* Action item
A single number is wanted: how many lines of the records below contain the word "breadcrumb".
##### Information provided
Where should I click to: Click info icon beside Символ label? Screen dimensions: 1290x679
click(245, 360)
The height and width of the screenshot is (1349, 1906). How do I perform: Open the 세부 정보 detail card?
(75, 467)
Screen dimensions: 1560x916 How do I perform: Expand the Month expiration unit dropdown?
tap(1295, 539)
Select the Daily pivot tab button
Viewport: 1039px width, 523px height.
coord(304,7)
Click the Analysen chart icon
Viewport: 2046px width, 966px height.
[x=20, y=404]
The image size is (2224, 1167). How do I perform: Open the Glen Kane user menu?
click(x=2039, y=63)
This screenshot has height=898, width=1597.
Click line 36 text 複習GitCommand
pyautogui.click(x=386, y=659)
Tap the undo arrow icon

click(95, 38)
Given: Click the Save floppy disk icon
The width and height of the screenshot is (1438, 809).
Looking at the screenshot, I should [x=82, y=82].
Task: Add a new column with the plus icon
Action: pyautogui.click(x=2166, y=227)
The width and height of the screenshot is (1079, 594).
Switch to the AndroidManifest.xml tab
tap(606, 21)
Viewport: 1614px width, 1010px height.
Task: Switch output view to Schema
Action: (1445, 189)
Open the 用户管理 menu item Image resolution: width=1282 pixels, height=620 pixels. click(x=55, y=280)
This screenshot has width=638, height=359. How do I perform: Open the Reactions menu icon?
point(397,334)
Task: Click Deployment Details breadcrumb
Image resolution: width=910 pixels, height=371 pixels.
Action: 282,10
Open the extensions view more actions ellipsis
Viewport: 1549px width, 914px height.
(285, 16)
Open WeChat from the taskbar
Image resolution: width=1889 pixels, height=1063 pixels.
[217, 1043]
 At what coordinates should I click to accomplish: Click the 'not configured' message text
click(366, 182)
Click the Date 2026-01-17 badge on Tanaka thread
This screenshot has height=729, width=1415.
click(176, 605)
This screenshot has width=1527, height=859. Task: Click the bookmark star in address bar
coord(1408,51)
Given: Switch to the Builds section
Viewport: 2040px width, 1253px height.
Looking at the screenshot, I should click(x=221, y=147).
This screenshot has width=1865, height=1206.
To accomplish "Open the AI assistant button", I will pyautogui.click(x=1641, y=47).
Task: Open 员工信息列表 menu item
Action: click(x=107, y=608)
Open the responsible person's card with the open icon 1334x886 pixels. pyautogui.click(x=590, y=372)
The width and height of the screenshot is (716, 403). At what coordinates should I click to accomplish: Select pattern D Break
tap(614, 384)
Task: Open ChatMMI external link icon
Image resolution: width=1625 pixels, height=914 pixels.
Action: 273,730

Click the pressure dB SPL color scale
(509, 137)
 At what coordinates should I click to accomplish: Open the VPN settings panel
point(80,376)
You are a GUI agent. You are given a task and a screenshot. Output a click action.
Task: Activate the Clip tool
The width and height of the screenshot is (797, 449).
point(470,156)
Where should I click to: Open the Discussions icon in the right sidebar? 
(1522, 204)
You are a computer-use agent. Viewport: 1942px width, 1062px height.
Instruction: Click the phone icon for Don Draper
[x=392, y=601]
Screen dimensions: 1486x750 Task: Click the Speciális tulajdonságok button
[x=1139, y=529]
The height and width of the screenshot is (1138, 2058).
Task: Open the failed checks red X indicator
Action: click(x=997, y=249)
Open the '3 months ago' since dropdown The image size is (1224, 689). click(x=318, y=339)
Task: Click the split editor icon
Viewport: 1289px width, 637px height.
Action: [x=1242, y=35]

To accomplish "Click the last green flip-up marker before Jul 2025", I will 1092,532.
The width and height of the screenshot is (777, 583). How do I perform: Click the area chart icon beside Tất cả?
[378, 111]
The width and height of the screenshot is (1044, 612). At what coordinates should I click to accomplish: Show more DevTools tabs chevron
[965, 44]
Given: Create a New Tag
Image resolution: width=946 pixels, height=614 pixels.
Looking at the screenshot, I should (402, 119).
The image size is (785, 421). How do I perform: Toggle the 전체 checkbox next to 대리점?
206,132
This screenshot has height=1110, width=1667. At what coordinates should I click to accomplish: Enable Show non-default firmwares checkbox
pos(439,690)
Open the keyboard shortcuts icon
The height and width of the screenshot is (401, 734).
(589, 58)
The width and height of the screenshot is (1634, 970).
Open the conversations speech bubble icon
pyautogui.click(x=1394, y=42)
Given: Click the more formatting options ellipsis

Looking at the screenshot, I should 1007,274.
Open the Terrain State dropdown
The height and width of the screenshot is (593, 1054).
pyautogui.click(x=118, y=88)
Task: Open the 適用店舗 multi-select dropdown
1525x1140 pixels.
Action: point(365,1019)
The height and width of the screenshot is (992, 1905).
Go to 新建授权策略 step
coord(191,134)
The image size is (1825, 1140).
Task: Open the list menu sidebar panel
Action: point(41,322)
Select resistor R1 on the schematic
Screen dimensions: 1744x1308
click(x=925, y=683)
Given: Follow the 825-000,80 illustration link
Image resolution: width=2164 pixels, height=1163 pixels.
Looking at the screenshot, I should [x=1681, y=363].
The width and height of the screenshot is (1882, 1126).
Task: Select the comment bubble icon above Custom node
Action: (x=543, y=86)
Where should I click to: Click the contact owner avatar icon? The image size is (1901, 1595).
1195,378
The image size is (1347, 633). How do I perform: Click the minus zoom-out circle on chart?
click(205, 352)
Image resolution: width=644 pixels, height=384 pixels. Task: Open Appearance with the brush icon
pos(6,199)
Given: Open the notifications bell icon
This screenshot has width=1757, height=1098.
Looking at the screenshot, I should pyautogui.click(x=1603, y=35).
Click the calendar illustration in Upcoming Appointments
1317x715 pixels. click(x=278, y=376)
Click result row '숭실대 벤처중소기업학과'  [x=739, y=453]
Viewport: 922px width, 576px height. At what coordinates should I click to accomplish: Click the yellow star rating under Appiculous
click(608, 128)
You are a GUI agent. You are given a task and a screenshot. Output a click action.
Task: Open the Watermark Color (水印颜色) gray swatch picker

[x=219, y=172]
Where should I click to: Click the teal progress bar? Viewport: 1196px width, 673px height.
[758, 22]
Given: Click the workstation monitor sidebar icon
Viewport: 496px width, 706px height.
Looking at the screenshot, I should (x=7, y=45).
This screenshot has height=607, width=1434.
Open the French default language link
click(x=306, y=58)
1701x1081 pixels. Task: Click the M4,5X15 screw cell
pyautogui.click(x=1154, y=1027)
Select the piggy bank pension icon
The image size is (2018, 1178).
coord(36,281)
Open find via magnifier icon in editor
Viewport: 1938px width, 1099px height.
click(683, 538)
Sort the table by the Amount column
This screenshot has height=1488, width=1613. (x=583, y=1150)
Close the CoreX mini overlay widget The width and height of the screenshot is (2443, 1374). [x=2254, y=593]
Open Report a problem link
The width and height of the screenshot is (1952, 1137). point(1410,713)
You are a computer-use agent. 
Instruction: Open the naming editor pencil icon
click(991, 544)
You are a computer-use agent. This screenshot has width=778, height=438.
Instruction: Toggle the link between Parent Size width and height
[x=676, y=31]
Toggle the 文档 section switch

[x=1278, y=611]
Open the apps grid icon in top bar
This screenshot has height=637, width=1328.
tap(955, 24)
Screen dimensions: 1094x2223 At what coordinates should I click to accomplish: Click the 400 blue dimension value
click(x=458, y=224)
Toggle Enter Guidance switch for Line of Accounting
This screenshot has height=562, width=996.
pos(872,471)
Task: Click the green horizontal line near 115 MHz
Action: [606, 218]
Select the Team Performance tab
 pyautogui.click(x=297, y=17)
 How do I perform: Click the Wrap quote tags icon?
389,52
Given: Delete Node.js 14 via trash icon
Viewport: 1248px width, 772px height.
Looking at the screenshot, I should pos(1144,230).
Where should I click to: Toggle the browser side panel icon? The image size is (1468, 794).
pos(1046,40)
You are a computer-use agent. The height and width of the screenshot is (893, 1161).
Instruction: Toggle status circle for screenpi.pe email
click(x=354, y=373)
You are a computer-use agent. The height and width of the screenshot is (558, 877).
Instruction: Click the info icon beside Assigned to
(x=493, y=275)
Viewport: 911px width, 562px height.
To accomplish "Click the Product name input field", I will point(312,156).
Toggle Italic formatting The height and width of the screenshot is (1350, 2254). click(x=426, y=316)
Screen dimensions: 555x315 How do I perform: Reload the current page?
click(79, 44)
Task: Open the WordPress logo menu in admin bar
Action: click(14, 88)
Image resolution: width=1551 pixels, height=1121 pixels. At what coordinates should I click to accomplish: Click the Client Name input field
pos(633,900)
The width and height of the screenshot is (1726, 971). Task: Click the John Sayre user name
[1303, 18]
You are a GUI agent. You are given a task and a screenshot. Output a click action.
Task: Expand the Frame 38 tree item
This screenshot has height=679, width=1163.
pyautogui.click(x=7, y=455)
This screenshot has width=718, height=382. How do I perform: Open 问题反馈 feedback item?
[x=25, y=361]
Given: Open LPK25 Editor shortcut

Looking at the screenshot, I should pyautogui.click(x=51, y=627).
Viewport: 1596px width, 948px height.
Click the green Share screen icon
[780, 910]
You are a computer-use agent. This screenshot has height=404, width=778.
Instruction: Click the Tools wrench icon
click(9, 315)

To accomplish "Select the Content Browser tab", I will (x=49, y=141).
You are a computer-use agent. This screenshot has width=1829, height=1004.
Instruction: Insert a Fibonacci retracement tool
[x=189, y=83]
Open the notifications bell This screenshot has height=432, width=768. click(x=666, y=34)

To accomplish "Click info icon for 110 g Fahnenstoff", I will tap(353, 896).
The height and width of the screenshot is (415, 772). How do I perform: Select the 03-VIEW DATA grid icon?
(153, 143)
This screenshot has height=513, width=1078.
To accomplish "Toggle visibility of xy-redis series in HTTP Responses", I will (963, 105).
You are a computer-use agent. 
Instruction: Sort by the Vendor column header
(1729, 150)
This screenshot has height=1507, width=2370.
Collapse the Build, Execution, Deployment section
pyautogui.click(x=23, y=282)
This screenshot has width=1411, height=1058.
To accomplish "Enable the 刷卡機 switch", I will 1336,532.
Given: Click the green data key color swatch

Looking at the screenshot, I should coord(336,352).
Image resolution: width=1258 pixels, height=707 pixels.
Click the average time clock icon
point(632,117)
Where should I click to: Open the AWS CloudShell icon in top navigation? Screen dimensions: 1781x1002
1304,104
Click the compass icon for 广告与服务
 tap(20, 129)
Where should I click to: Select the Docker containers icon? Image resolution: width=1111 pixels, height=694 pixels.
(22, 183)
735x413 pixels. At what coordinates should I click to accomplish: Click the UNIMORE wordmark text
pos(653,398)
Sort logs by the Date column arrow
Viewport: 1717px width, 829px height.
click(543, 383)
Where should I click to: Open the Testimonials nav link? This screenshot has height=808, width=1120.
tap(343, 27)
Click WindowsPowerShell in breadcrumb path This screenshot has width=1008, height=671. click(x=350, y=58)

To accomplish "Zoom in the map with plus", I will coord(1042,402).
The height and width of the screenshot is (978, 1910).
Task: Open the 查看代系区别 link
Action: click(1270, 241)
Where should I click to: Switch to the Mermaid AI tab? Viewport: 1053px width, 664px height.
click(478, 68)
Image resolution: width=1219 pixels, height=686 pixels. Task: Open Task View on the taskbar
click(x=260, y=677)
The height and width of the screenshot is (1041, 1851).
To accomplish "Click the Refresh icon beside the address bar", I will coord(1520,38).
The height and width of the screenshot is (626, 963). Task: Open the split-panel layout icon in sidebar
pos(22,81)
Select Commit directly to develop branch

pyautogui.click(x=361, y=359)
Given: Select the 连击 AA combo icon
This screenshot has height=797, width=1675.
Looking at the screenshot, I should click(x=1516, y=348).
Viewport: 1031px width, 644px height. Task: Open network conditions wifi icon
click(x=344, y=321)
##########
* Solution
2